A little more than a week ago, Rep. Steven Palazzo (R-MS) was one of only 67 Republicans to vote against a bill to provide $9.7 billion in relief to victims of Hurricane Sandy that easily passed the House of Representatives. In a letter sent Monday to those very GOP members, Palazzo called on them to reverse their votes and help pass a larger Sandy aid measure that will be considered by the House this week.
“I believe we as Americans will work to do what is responsible by reforming our disaster relief system, but we will also always do what is necessary to provide help to those in need,” Palazzo wrote in the letter.
It's the latest stage in a swift evolution for Palazzo, who's gone from ardent opponent to now vocal supporter in just 10 days. A two-term representative of a district that was ravaged by Hurricane Katrina in 2005, Palazzo was pilloried for his opposition to the initial Sandy aid bill that passed the House on Jan. 4. That criticism amplified when it was revealed that he publicly lobbied for federal aid as a local government official roughly a month after Katrina battered his hometown of Biloxi, Miss.
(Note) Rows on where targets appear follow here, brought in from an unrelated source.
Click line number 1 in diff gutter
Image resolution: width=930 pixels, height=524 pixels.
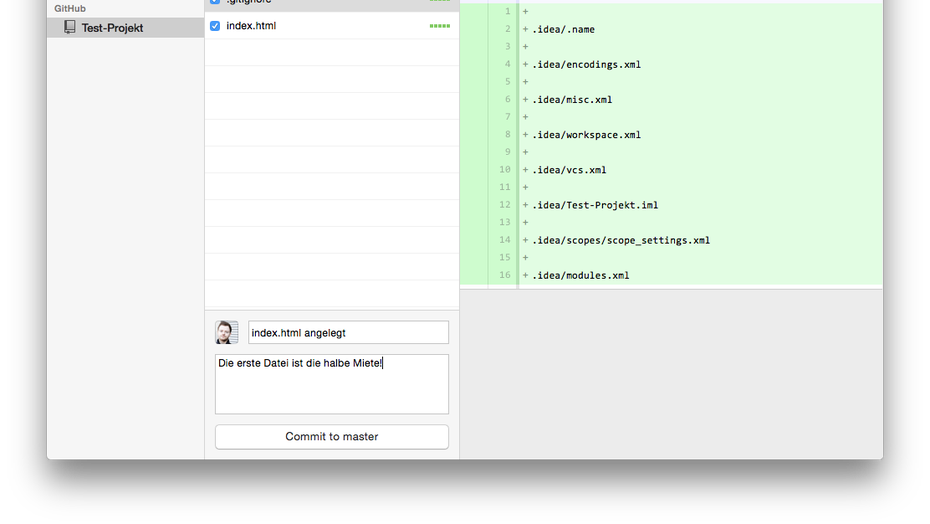tap(507, 12)
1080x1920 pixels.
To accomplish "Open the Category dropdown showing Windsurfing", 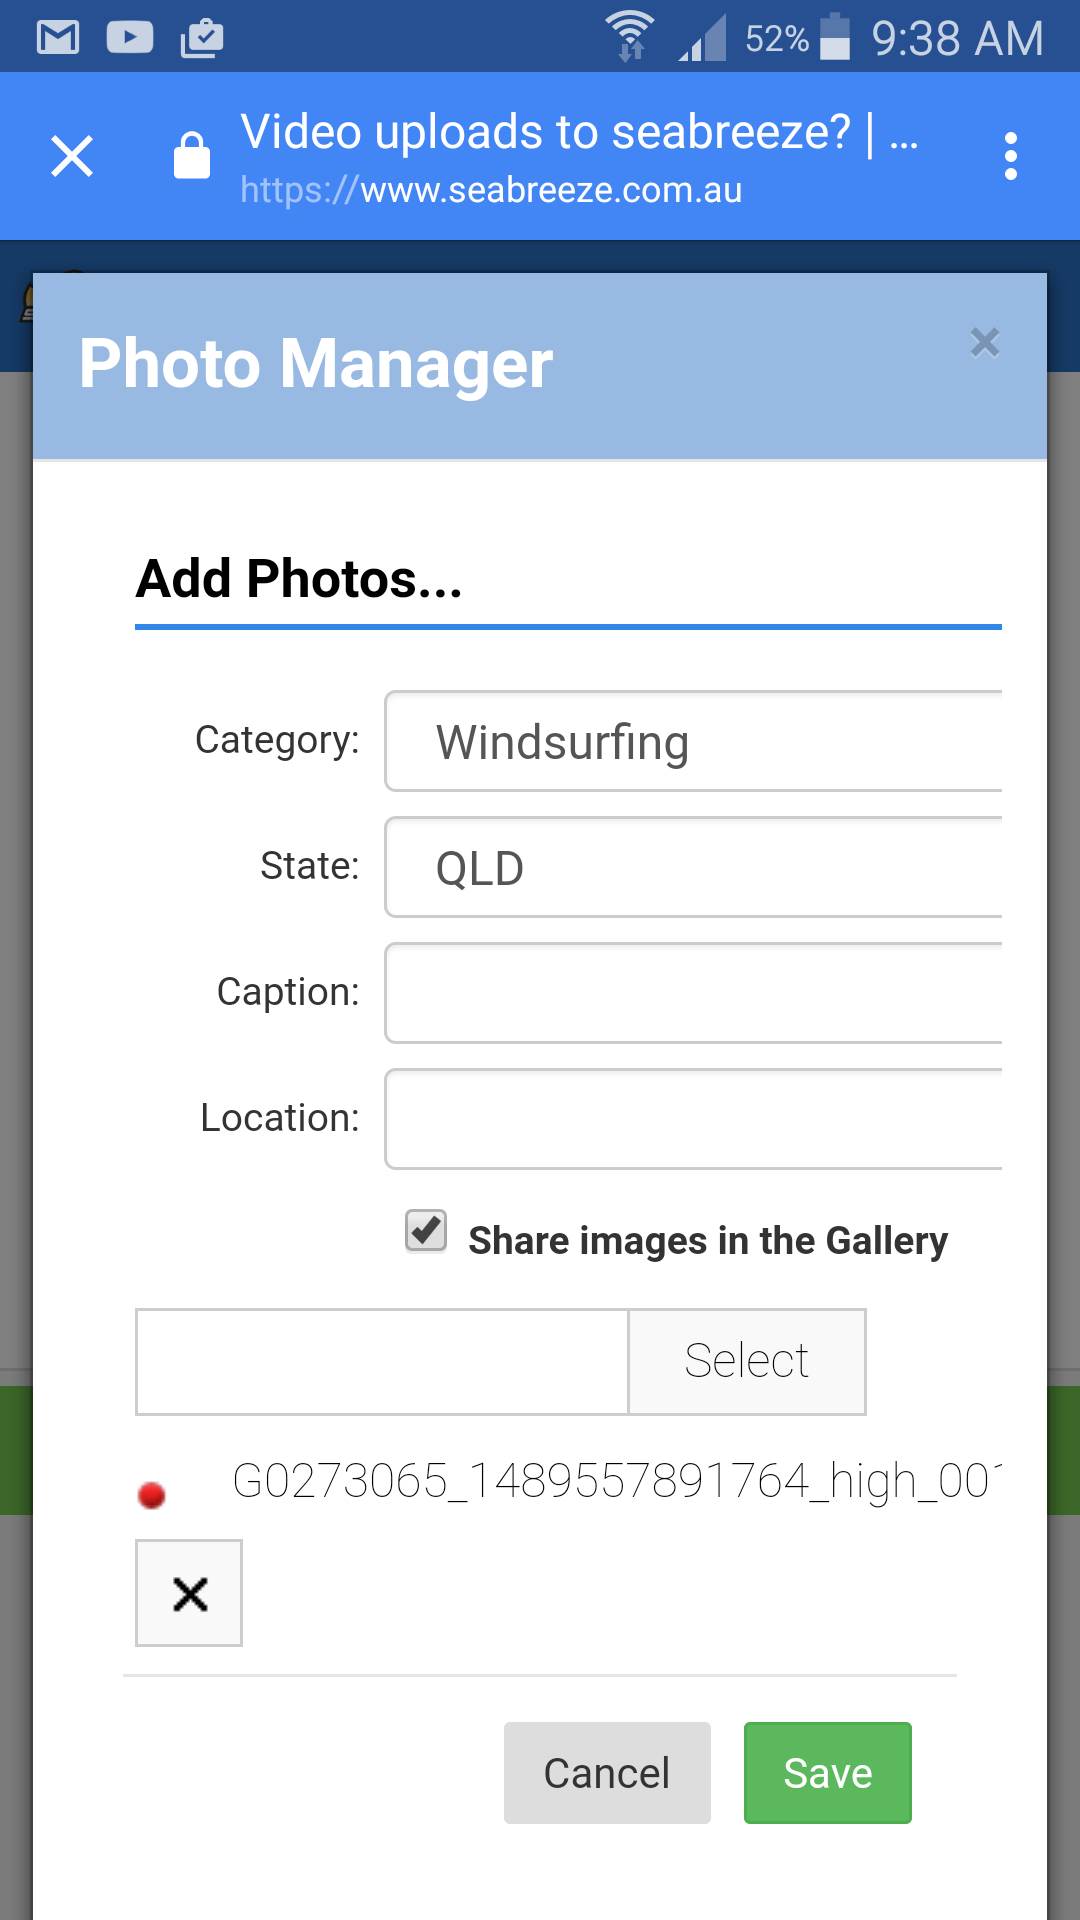I will (x=693, y=741).
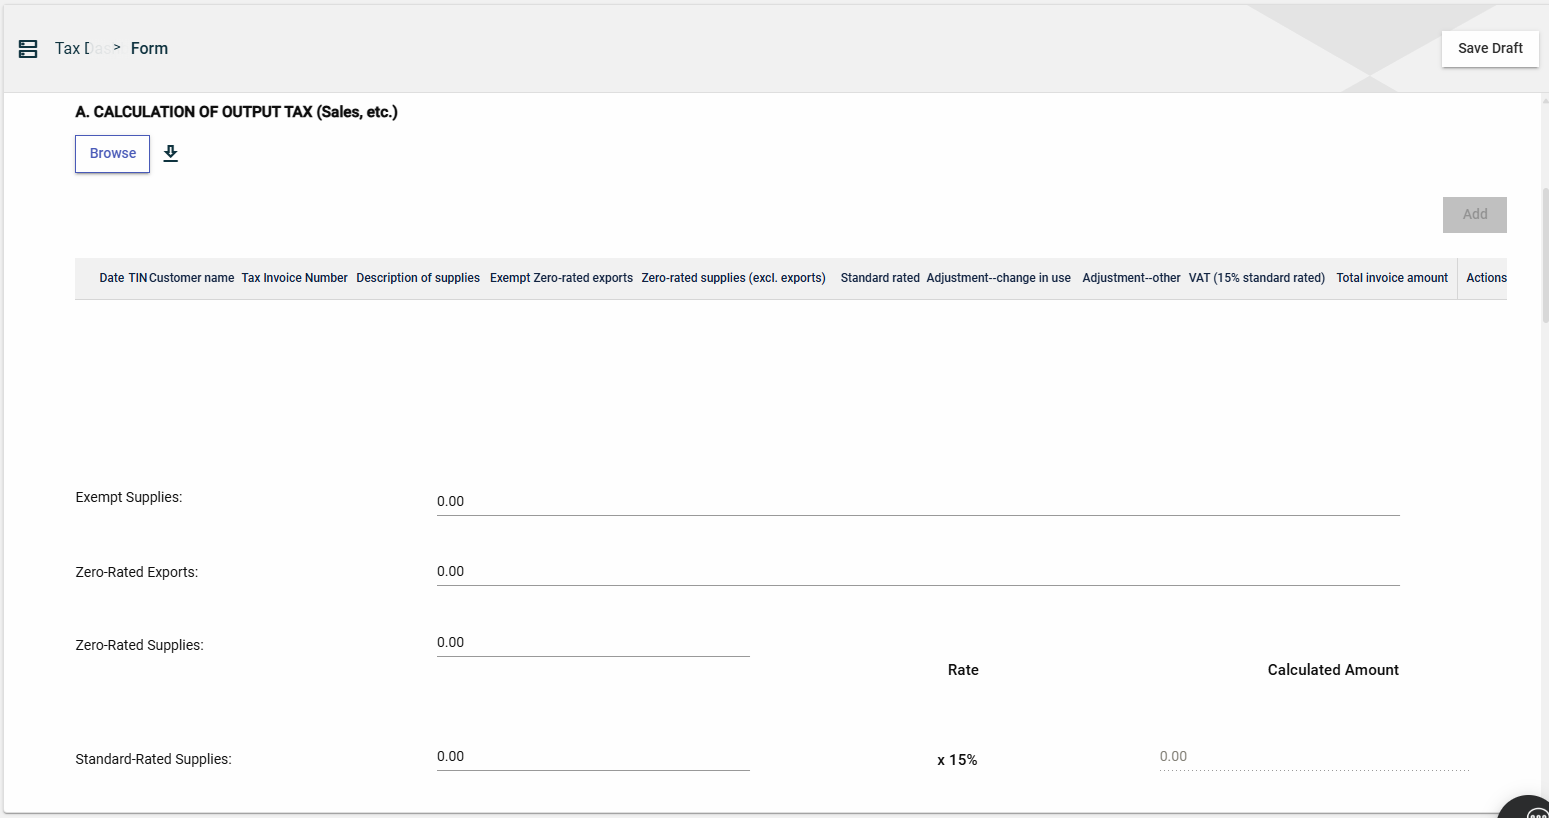Sort by Tax Invoice Number column header
This screenshot has width=1549, height=818.
(x=294, y=278)
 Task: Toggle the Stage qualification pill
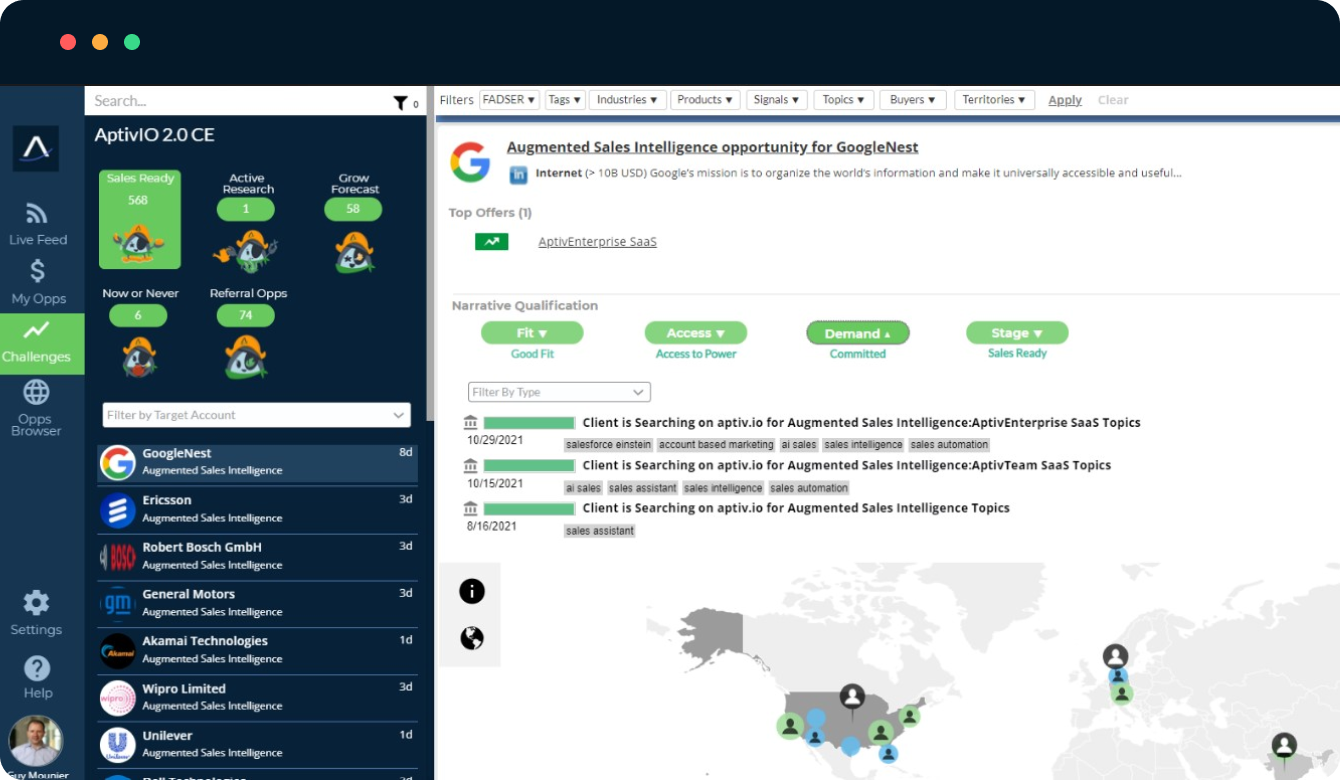coord(1016,333)
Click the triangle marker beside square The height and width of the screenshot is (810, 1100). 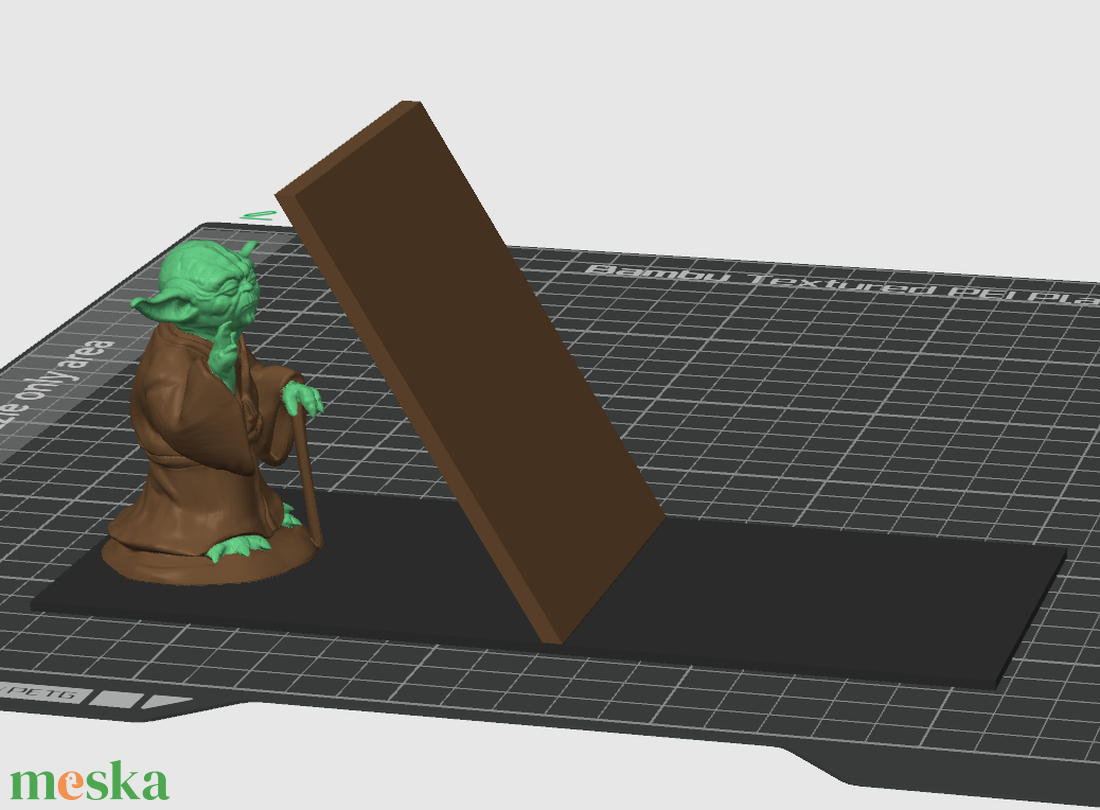[x=160, y=702]
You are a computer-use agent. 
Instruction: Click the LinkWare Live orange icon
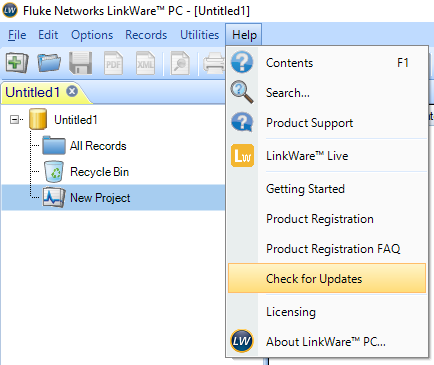tap(242, 156)
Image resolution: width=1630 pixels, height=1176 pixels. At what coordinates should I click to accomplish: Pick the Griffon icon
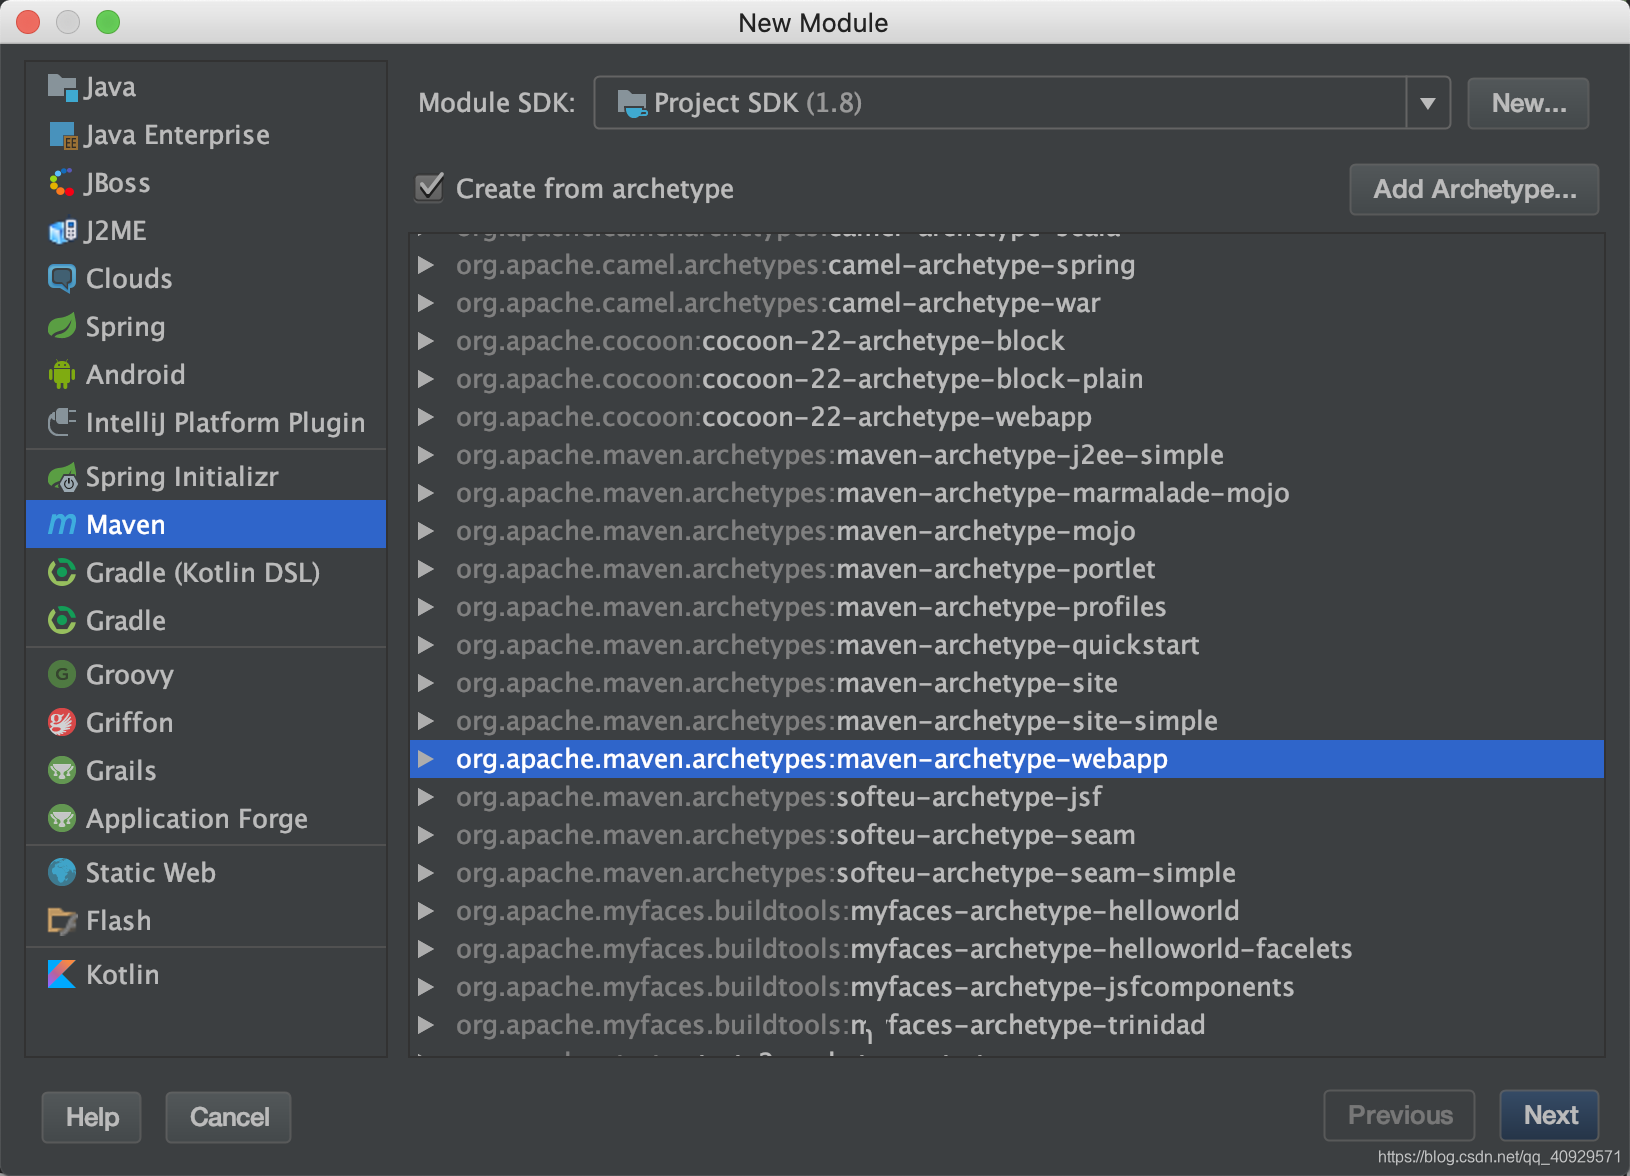62,722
Palazzo originally stood by his vote, insisting that any bill include spending offsets while suggesting that the debate over Sandy aid should start a "national discussion on disaster relief reform."
But a tour last week through Sandy-affected areas in the Northeast prompted a change of heart in Palazzo, who also delivered a floor speech Monday in support of a reform bill that would expedite the process by which the Federal Emergency Management Agency (FEMA) can distribute disaster aid. That bill unanimously passed the House and will now be taken up by the Senate.